PROBLEM TO SOLVE: Rewrite the entries from the line with "At what coordinates should I click to accomplish: Expand" through the end of the entries, including the requests, and scale every click coordinate in the answers by 1.75, rounding to whole numbers with halves rounded up. Give back only these lines.

---------- TASK DATA ----------

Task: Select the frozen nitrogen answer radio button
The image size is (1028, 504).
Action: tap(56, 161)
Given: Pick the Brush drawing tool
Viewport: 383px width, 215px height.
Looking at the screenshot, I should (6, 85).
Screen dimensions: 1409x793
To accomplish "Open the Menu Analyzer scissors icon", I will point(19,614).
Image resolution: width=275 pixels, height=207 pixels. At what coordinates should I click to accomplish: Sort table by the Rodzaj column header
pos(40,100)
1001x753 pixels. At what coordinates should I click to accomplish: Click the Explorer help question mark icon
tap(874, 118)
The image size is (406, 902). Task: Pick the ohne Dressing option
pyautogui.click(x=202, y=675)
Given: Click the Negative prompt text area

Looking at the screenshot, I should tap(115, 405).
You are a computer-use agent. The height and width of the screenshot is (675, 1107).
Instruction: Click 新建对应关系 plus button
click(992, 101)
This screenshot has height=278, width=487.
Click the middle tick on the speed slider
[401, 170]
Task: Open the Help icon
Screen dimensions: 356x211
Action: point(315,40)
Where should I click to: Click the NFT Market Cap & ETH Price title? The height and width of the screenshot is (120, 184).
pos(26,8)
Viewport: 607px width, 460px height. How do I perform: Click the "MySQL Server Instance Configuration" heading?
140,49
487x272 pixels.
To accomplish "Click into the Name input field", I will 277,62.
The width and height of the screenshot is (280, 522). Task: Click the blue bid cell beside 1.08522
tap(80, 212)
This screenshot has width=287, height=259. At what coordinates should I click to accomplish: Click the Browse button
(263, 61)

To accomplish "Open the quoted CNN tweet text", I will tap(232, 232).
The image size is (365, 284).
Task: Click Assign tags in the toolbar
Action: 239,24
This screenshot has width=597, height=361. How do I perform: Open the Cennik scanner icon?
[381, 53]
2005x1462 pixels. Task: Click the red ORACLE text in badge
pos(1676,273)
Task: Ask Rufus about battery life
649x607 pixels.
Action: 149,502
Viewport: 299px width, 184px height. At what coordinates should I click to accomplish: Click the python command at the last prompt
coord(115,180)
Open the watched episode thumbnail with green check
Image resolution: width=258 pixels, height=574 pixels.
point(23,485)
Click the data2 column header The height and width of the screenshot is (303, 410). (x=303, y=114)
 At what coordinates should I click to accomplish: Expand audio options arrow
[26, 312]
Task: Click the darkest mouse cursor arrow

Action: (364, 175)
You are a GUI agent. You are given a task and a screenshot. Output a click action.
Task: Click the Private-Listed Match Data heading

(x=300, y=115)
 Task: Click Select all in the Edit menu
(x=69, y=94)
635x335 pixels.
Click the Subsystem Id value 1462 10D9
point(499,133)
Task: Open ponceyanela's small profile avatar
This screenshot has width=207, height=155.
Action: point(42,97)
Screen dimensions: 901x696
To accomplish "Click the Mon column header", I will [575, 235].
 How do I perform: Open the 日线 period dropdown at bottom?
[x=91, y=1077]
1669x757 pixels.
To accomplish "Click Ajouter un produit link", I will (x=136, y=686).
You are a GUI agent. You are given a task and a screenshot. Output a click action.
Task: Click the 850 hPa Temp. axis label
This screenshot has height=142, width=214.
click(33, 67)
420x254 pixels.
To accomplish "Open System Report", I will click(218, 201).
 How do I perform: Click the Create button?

----------

OUTPUT FOR THIS TASK:
 At what coordinates should I click to accomplish: Expand audio options arrow
[46, 546]
Task: Click the darkest mouse cursor arrow

Action: (637, 306)
You are a GUI agent. You are given a task and a screenshot. Output a click action.
Task: Click the Private-Listed Match Data heading

(x=525, y=201)
 Task: Click Select all in the Edit menu
(x=121, y=165)
635x335 pixels.
Click the Subsystem Id value 1462 10D9
point(873,233)
Task: Open ponceyanela's small profile avatar
This screenshot has width=207, height=155.
Action: point(74,170)
Screen dimensions: 901x696
To accomplish "Click the Mon column header", I will [1006, 411].
 How do I perform: Open the 日线 period dropdown at bottom?
[x=159, y=1885]
1669x757 pixels.
To accomplish "Click Ajouter un produit link", I will (x=238, y=1201).
You are a GUI agent. You are given a task and a screenshot. Output a click action.
Task: Click the 850 hPa Temp. axis label
This screenshot has height=142, width=214.
click(58, 117)
420x254 pixels.
To accomplish "Open System Report", I will click(382, 352).
 How do I perform: Click the Create button?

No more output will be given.